**SELECTED TEXT:**
Book 2 of Hearne's latest fantasy trilogy, The Seven Kennings (A Plague of Giants, 2017), set in a multiracial world thrust into turmoil by an invasion of peculiar giants.
In this world, most races have their own particular magical endowment, or “kenning,” though there are downsides to trying to gain the magic (an excellent chance of being killed instead) and using it (rapid aging and death). Most recently discovered is the sixth kenning, whose beneficiaries can talk to and command animals. The story canters along, although with multiple first-person narrators, it's confusing at times. Some characters are familiar, others are new, most of them with their own problems to solve, all somehow caught up in the grand design. To escape her overbearing father and the unreasoning violence his kind represents, fire-giant Olet Kanek leads her followers into the far north, hoping to found a new city where the races and kennings can peacefully coexist. Joining Olet are young Abhinava Khose, discoverer of the sixth kenning, and, later, Koesha Gansu (kenning: air), captain of an all-female crew shipwrecked by deep-sea monsters. Elsewhere, Hanima, who commands hive insects, struggles to free her city from the iron grip of wealthy, callous merchant monarchists. Other threads focus on the Bone Giants, relentless invaders seeking the still-unknown seventh kenning, whose confidence that this can defeat the other six is deeply disturbing. Under Hearne's light touch, these elements mesh perfectly, presenting an inventive, eye-filling panorama; satisfying (and, where appropriate, well-resolved) plotlines; and tensions between the races and their kennings to supply much of the drama.

**GIVEN INFORMATION:**
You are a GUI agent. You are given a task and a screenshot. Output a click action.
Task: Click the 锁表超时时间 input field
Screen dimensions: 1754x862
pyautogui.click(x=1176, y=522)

**SHORT PROBLEM 1:**
Answer these questions about the review:
(a) In what year did A Plague of Giants come out?
(b) What can beneficiaries of the sixth kenning do?
(c) What does Hanima command?
**SHORT PROBLEM 2:** Rename "fantasy trilogy" as "fantasy series" and write out the review's passage from "Book 2 of Hearne's" to "of peculiar giants." with that change.
Rely only on the review for these answers.

**TASK ANSWER 1:**
(a) 2017
(b) They can talk to and command animals.
(c) Hive insects

**TASK ANSWER 2:**
Book 2 of Hearne's latest fantasy series, The Seven Kennings (A Plague of Giants, 2017), set in a multiracial world thrust into turmoil by an invasion of peculiar giants.